Simple enough, sure, but that doesn’t mean the writers and director Michael Bay didn’t endeavour to make the plot as convoluted as possible. It’s not particularly surprising given there were four or five people working on the story as part of a “writers room”, established to map out the franchise going forward. What’s that saying? “Too many cooks spoil the bots,” or something like that.
Bay takes liberty with the Transformers source material, as is his wont. You will perhaps recognise a few Autobots from Age of Extinction but he’s cobbled together a new group of forgettable and utterly expendable Decepticons presumably based on a 5-year old’s designs.
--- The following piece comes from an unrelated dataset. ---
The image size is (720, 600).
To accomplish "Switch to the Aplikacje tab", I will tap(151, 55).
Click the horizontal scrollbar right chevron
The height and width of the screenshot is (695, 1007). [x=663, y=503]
Pretty movie, pretty dumb writing
Transformers movies are nothing if not visual spectacles and The Last Knight might be the best looking one so far. It’s not really surprising if you consider digital effects are always improving. There are some truly fantastic shots which are of course ruined by Bay peppering the landscape with explosions.
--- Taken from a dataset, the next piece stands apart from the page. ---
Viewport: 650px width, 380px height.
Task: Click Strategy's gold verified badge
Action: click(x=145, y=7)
There’s a scene where Megatron shoots an Autobot square in the chest then all of a sudden the entire area around him just starts exploding in that staged detonation style that Bay is infatuated with. You can all but see the Wile E. Coyote imitator off screen pushing down on the plunger box.
The novelty of transformations wore off two or three movies ago but some of them – like Megatron changing into a sleek jet and blasting off – will never grow old. Though, I still find it bizarre that the Autobots start somersaulting over one another before they switch to car mode.
Unfortunately, the awesome visuals are nullified to an extent by some of the worst dialogue and attempts at humour that the series has to offer. Like the returning Captain Lennox (Josh Duhamel) upon seeing a giant circular vessel at the bottom of the ocean saying, “oh my god, it’s a big alien ship!” Just in case the audience might mistake it for a coral reef or something. Mark Wahlberg shoulders most of the awful writing though. For example, when a planet is minutes away from colliding with earth directly above him, he shrewdly observes, “it’s gonna crush us!” Even Optimus Prime’s reliably stirring speeches don’t pack the same punch as in previous iterations.
The movie is entirely unfunny. Don’t be surprised to find yourself sitting stone-faced throughout the majority of the two and a half hour run-time. Yes, it is that long and you’ll begin to feel it in the third act. Not to say I was really bored at any point but I definitely welcomed Optimus Prime’s customary closing monologue, complete with the Autobot call to arms. Honestly Prime, it’s been five movies, I’m starting to think maybe they just don’t wanna come.
Transformers: The Last Knight did not convince me to reverse my no-pay policy but I did not hate it and that’s probably the best I could have hoped for.